_TASK DIRECTIONS_.
Please render every line of the listing below as a numbered list, leaving out the blank lines and the pictures.

------------------------------------

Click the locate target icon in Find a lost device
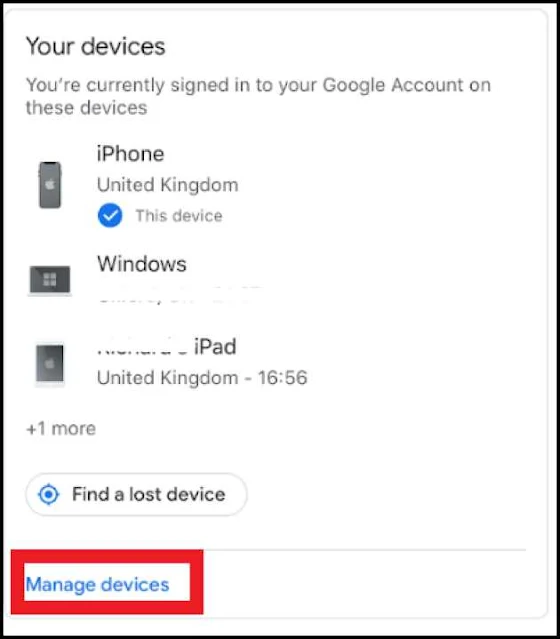[49, 494]
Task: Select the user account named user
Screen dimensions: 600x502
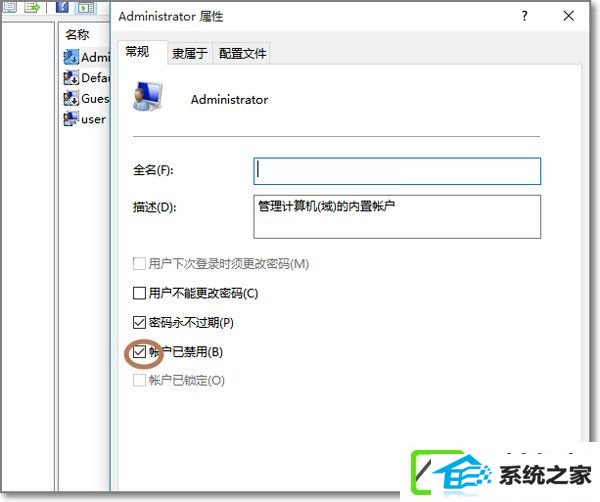Action: (85, 119)
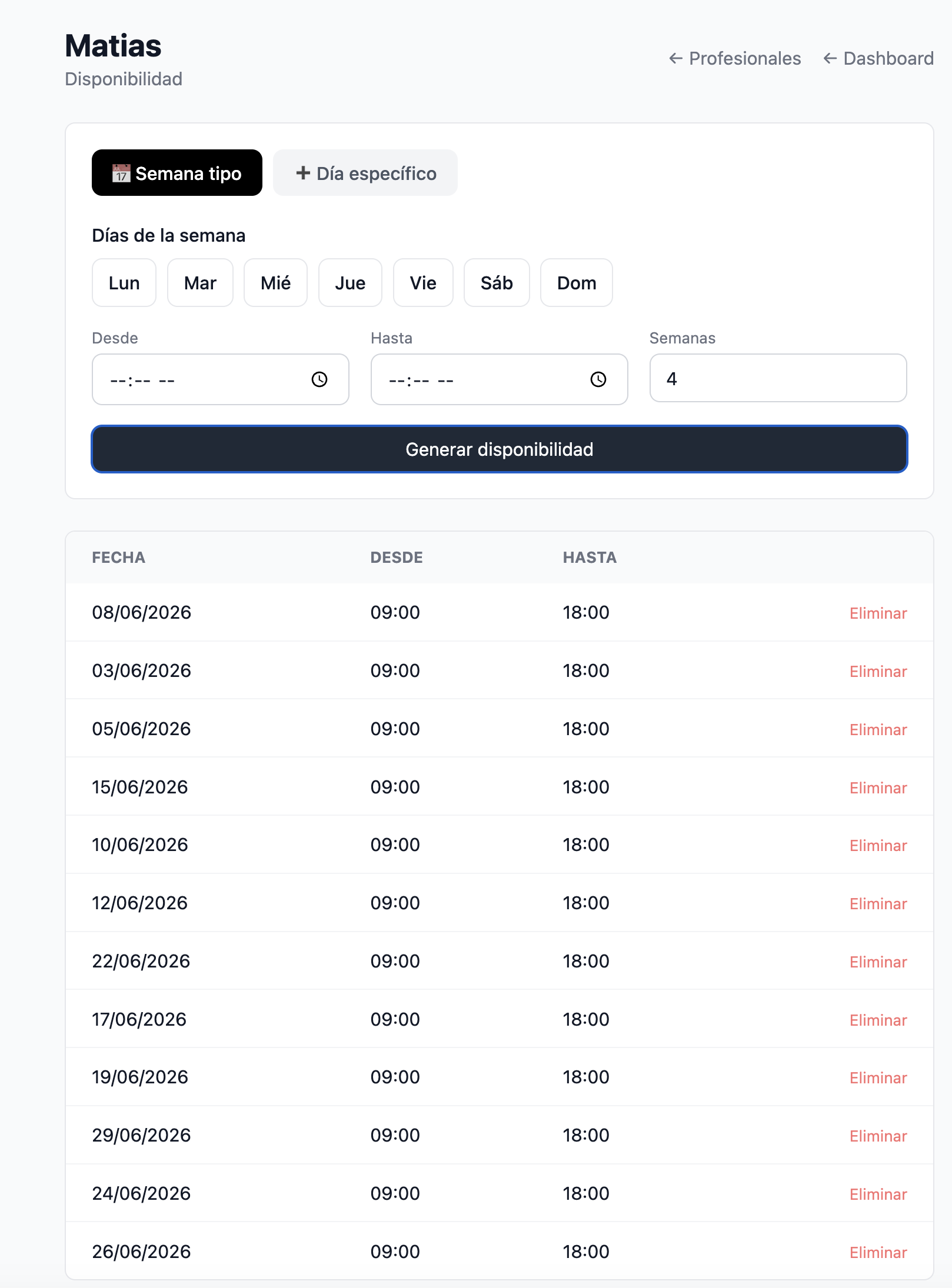Click the calendar icon on Semana tipo

coord(121,173)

------------------------------------

_EXERCISE RESULT_.
1. Click the locate target icon in Find a lost device
2. [49, 494]
3. Task: Select the user account named user
4. Screen dimensions: 600x502
5. Action: (85, 119)
6. Click the calendar icon on Semana tipo
7. coord(121,173)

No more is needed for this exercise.